Monday, July 24, 2006

TrekCheck: The Latest From J.J. (and other matters)

First a bit of site news. The post on the TNG episode "Inner Light" got a long comment here from Morgan Grendel, who wrote the episode. He provides more history, confirms the title's source, and suggests a follow-up episode he pitched but which was never made. Check it out.

Also old business: I saw the rest of the 2005 Eccleston Doctor Who episodes I'd missed, and viewed several again I'd seen before. My admiration has only grown. But I also noted two Trek references. In "The Empty Child," Rose has to explain who the Doctor is to Captain Jack, and is befuddled because he doesn't give a name. Just the Doctor--"what is that about? Doctor who?" So what is the name Rose chose for the Doctor? "Mr. Spock."

So Rose is a Trek fan, which pays off in the second episode in this two-parter, "The Doctor Dances," when Rose volunteers to distract a soldier but Jack tells her he's the one to do the distracting. His any-gender sexuality, the Doctor says, is the way humans are in the 51st century, only it's also any-alien. Rose says something to the effect that is this what humans do? "Seek out new life and..." mate with it is the jist. The Doctor confirms it. So it looks like Captain Kirk had the right idea all along.

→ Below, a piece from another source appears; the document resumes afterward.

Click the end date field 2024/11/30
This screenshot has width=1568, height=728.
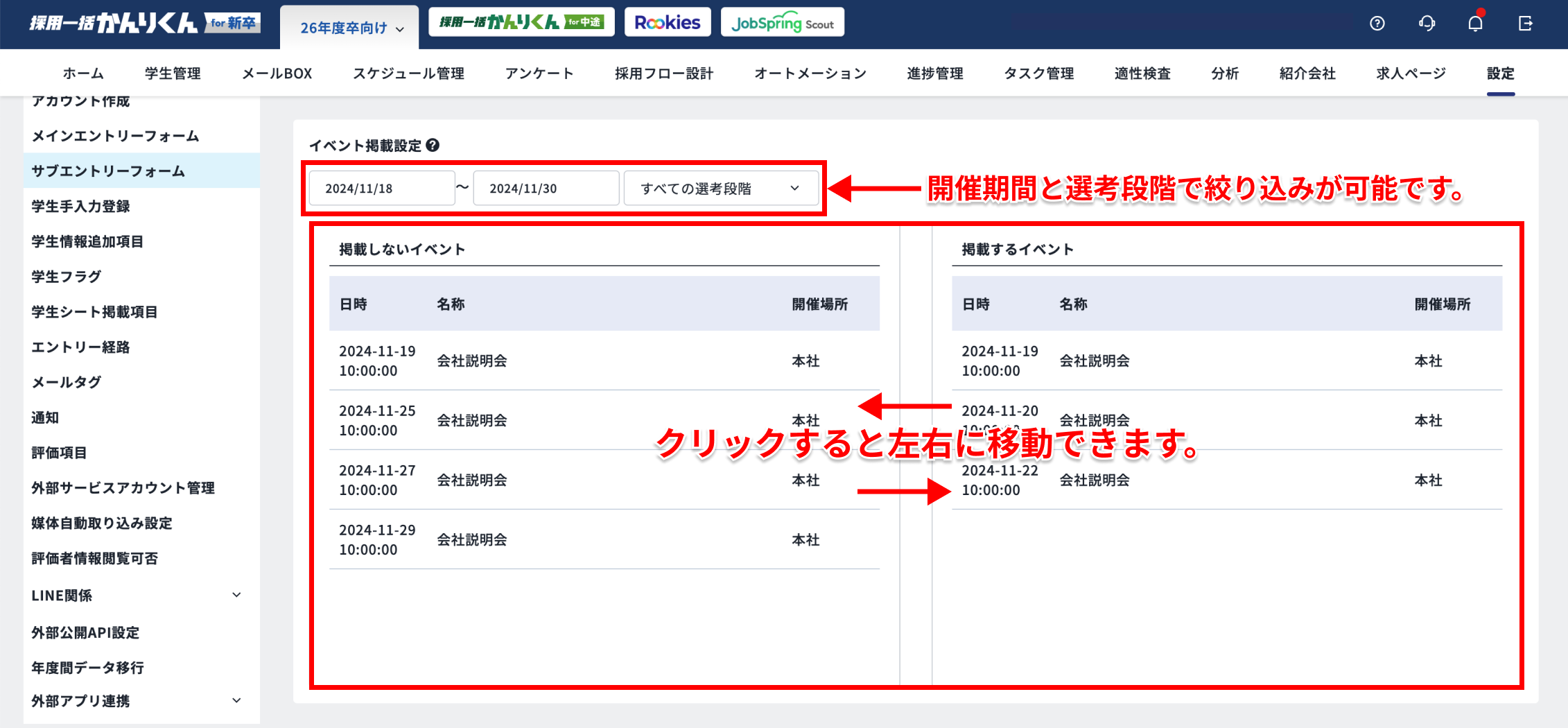pos(546,189)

Okay, J.J. Abrams. A number of interviews have recently been published, with slightly different things to say. Some of the difference may reflect the time elapsed since the interview was given. But in what is likely to be the most recent, in TV Guide, Abrams says the writing is surprisingly far along--they must have the basic story--and he may be ready to go with the movie before Paramount is. None of the interviews deal with the rumor that Matt Damon is preferred to play the young James T. Kirk (although how much younger is Damon than Shatner was when he played Kirk? The answer: he isn't. Shatner was 35 when he started playing Kirk in 1966. At the scheduled release of Star Trek XI in 2008, Damon will be 38.)

Abrams is not confirming the Paramount announcement of a story about Kirk and Spock at the Academy, but the first poster released on, with the original series style and the gold and blue of that series' command and science uniforms, tends to support it. But as some fans wrote on the Trekweb board, that doesn't mean we won't see a TNG-style poster added in the coming months. That would really start people talking.

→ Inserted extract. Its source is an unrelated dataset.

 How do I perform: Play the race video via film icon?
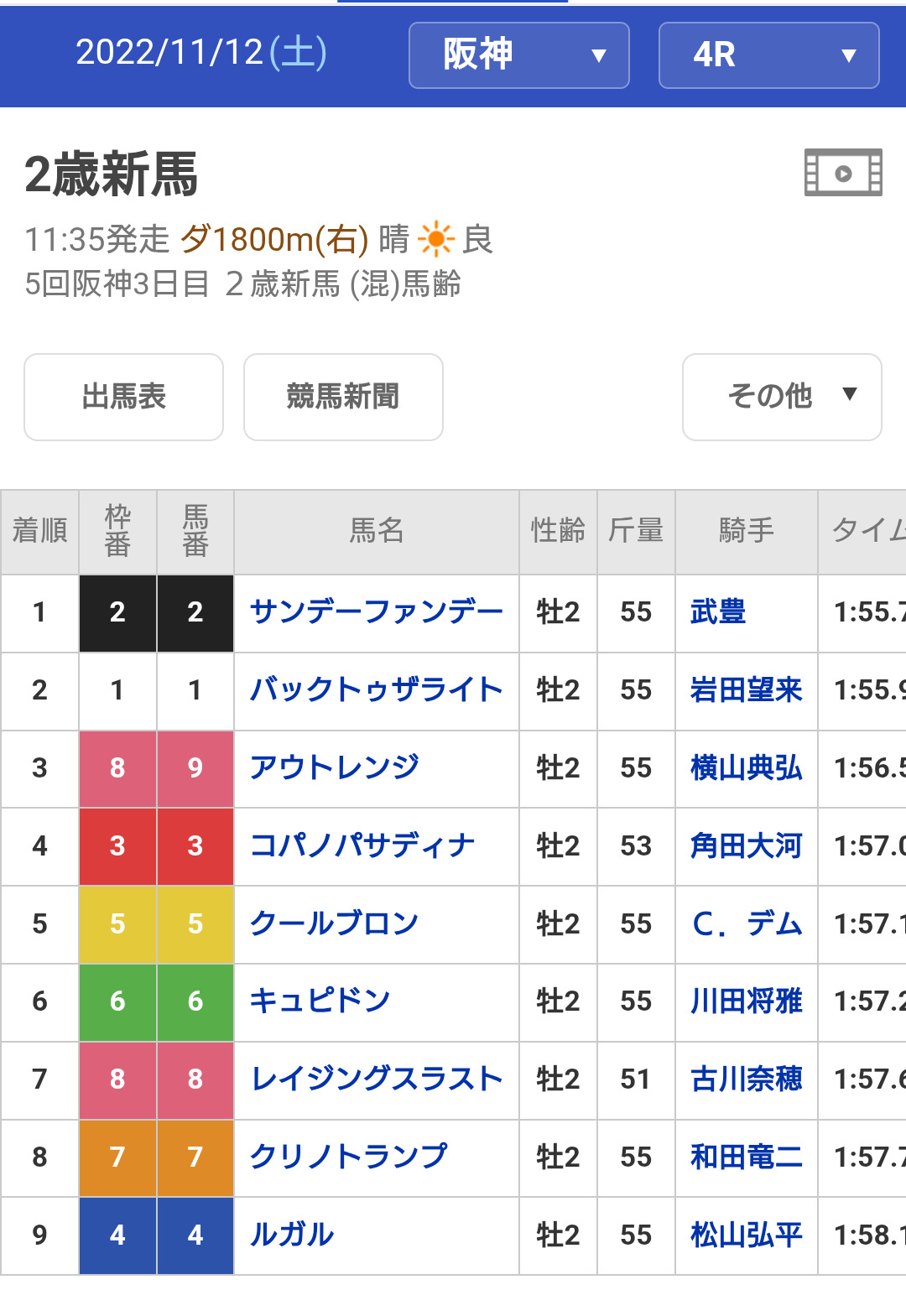point(842,173)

In answering the all-important question of what makes Star Trek special, he told TV Guide:
"It was incredibly smart television. The original series and Next Generation were about something - human nature and the idea of coming up against the unexpected and the often terrifying. It was a good story that happened to be science fiction. When I watch episodes with my 7-year-old son and 6-year-old daughter and see them so vitally respond to a show that was made the year I was born - it's not because it takes place on a spaceship. What endures isn't a genre, it's character and emotional connection. "

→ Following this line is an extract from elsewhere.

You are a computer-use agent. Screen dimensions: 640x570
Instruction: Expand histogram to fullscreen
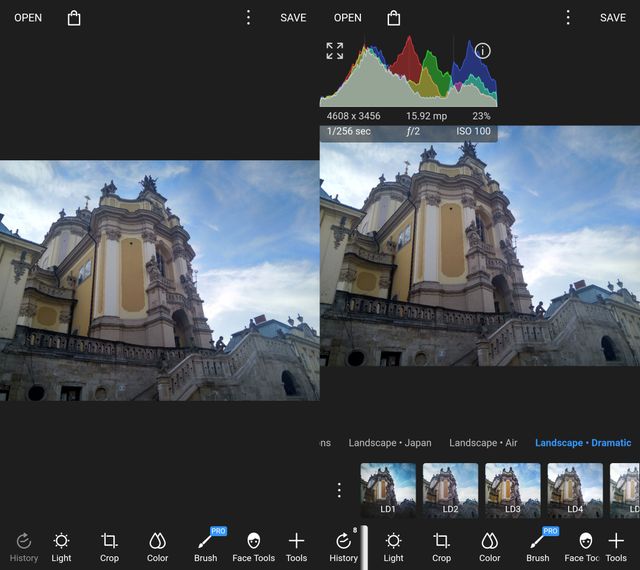pyautogui.click(x=335, y=51)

This tends to support the impression that the movie is going to deal with something "unexpected and terrifying," which he's mentioned as what he liked in the original series but what he found missing in Trek movies. As he told Variety: "[Trek] was always my favorite when it was a little bit scary, when they would deal with beaming something on the ship that was an incredible mystery or there was a clear threat.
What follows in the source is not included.